Direct marketers don't have powers of arrest, last I checked. That is the key difference.
However, there are still limits on how that power may be executed. Those barriers have not yet been torn down. And remember BJ used Echelon against his political enemies. The current administration has an equal number, if not more, of enemies and I have yet to see ANYTHING suggesting any of this information has been used in that matter.
It appears we're sliding back up that slippery slope.
But couldn't they sell the data to those who DO have the power of arrest? (Besides, I'd rather be arrested than get another telephone solicitation, but I guess that's another issue.)
I think his point was that, just as the government can pay an informant to talk to you, and bring back the information from that "private" conversation, the government can ask to see, or to purchase, the phone company information.
The record of your phone calls does not belong to you, it is not your property, it belongs to the phone company.
The contents of the calls belong to you. But in a time of war, govenment has asserted the right to monitor communications, especially out-of-country communications.

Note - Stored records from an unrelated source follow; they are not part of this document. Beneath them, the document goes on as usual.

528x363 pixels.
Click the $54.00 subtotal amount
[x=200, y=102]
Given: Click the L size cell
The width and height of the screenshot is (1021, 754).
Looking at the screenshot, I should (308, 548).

Benedict Arnold was discovered because the government was intercepting messages going out-of-country.
That program, while I support it, was to me a greater invasion of privacy than this trivial phone collection project.
The NSA has been doing a lot worse than this, for it's entire existance. You don't know about THOSE things because leaking them wouldn't hurt George Bush. The people leaking aren't trying to save your freedom, they are trying to destroy a president and win back power for the democrats.